Hopping around the blogs, I see that the usual suspects just can't seem to swoon enough over Bush's recent speech on the subject of Middle Eastern democracy. Gregg "big fat rich powerful Jews" Easterbrook and Andrew Sullivanus Laughibalis both have disgustingly sycophantic paeans to Bush's beautiful vision up on their blogs.
Well, let me tell you something. I live here in Britain, and I read the European press. Everybody, EVERYBODY, is laughing in Bush's face right now. Sure, suddenly the US is going to embrace democracy in Saudi Arabia, just like they've prevented Israel from perpetrating gross acts of terror. Oh, and this speech is supposed to give heart to pro-democracy dissidents in the region? Uh huh. That's why all the pro-democracy dissidents work in European and American universities. Because they have been persecuted for the last fifty years, and they have been persecuted with the tacit consent of the USA.
All of this would be well and good, of course, if there were any possibility at all of reversing decades of American policy. But there's nothing behind Bush's speech. Nothing. Iraq, far from the first stop on the road to universal love and happiness, is teetering on the edge of collapse. We are hardly in a position to bring democracy to the other countries in the region. No, those totalitarian despots are kicking back in their oil-funded villas, awaiting the day when American policy in Iraq self-destructs for good and we resume the status quo of supporting dictatorship.

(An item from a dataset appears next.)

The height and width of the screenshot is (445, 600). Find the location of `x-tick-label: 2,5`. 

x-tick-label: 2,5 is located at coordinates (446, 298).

George W. Bush has zero credibility in Europe or the Middle East. I would laugh at the ridiculousness of the speech he just gave if it weren't so sad that we, the mightiest country in the history of the world and the first and foremost democracy, are so impotent in the face of that which threatens us most. If we want Middle Eastern democracy, we're going to have to do a heck of a lot better than hire excellent speechwriters.